People willing to spend what they don’t have on what they don’t need — that’s what made the old economy of ’71-‘07 spin around so fast. And now where are these chumps? They seem to have run for cover where they didn’t want to go. They don’t seem to want to buy stocks. Now, they’re buying US Treasury bonds!
But what’s this?
“Gold Rises $40 As Markets Fall Sharply — Safe Haven “Tipping Point”?
Bloomberg (on Wednesday):
Gold fell and tested support at $1,530/oz but then bounced very sharply and rose by nearly $40 from $1,532/oz to $1,570/oz. US stocks and commodities remained under heavy pressure and the benchmark S&P 500 ended down 1.43%.
Gold consolidated on yesterday’s gain in Asia and during European trading it is challenging resistance at $1,570/oz.

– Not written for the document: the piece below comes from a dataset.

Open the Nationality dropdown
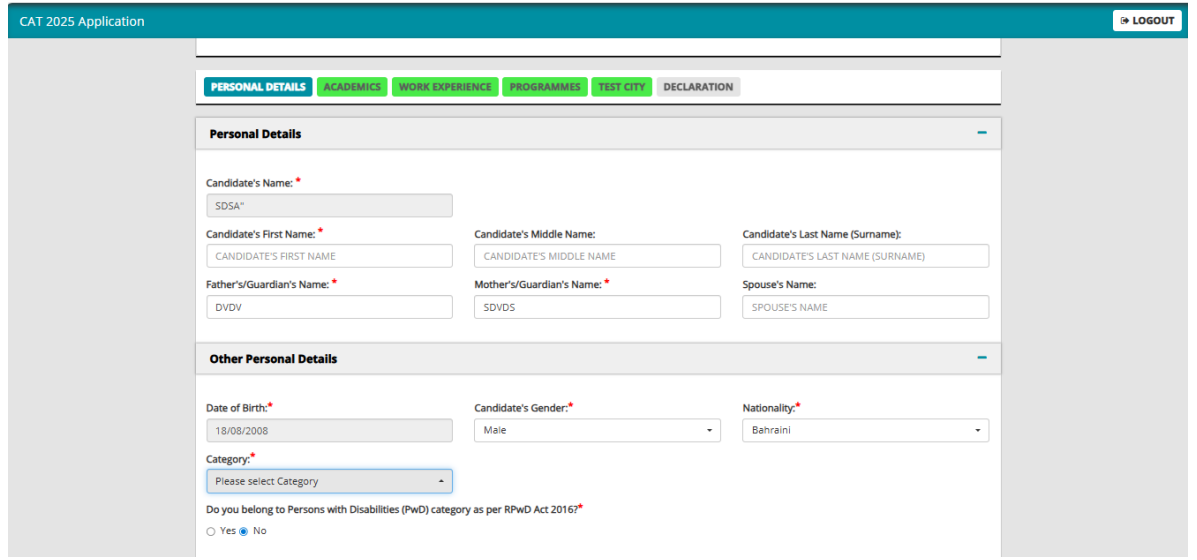Viewport: 1197px width, 560px height. click(x=866, y=430)
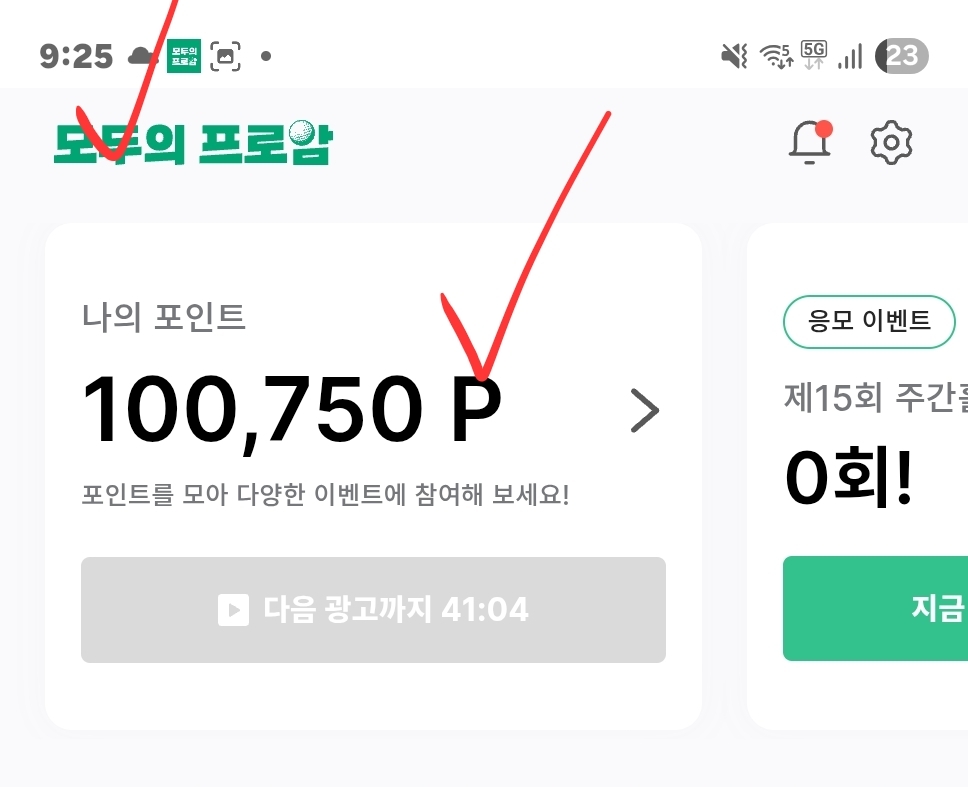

Gold is set to incur its 4th month of losses which has not been seen in nearly 13 years. Interestingly while gold in dollar term is off 6% in May, the sharp fall in the euro means that gold has again risen in euro terms and is up 0.3% in euro terms in the month.
Gold may have turned a corner. It was going down with stocks and other commodities. But on Wednesday, stocks fell hard…while gold bounced. Then, yesterday, gold held steady…while stocks fell again.

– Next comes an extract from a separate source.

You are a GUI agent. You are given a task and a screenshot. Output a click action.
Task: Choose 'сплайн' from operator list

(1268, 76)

What’s going on? Ultimately, gold is money. It is the only money you can trust. And when you begin to have doubts about the other currencies — those made from wood and controlled by wooden heads — your enthusiasm for real money increases.

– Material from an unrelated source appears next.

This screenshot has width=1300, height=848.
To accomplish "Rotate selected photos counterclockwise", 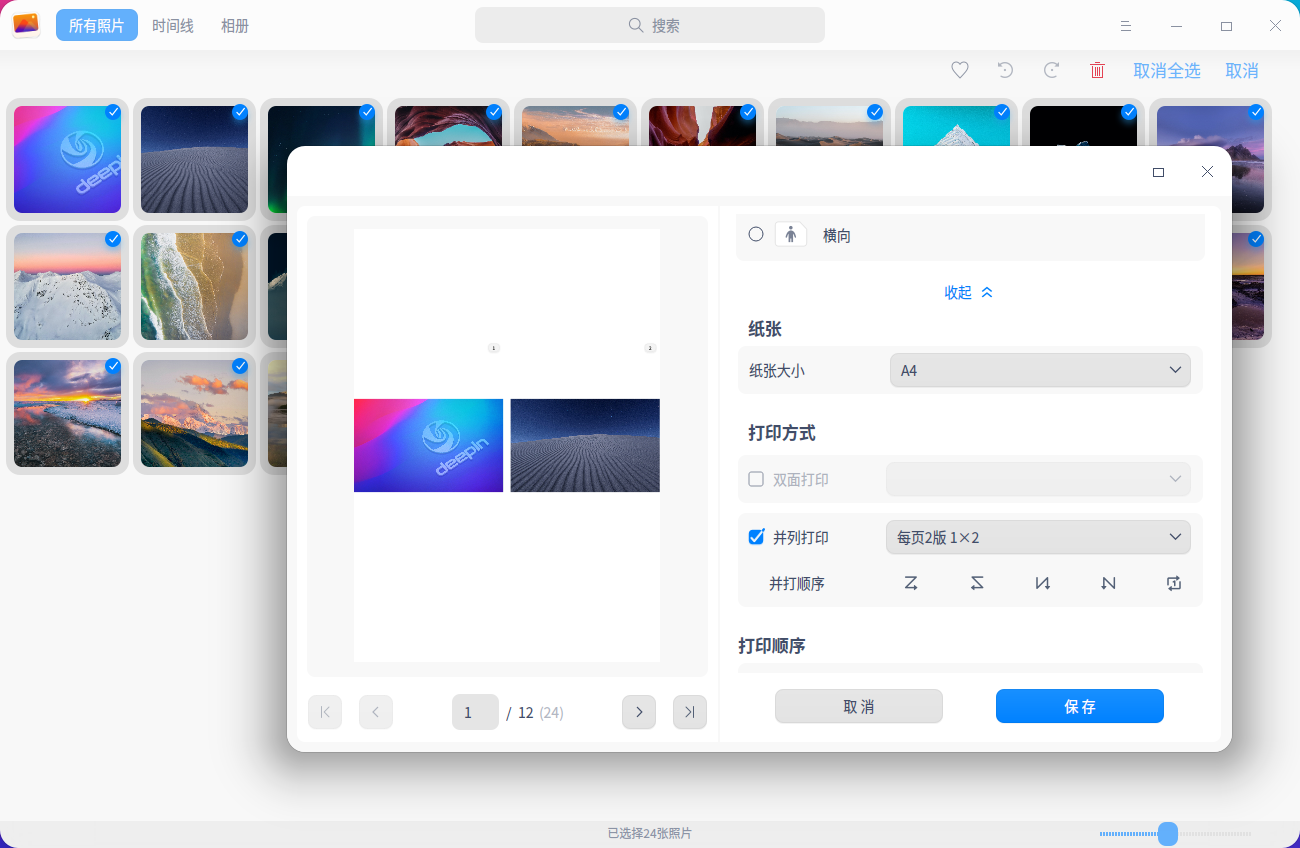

Which makes us wonder who is holding so many dollar-based US Treasury bonds? It must be the chumps. Yields fell to their lowest point ever on Wednesday. That means that a lot of people are buying them. Which is remarkable for a couple of reasons.
First, US credit quality has declined substantially over the last 5 years. Deficits have pushed up the national debt from 60% of GDP to over 100%. Both S&P and Egon Jones downgraded US debt as a result. Unlike Europe, which tries to squeeze the reckless spending out of the system, the feds are still at it…and unrepentant. They now fritter and consume about $1.30 per dollar received in tax revenues.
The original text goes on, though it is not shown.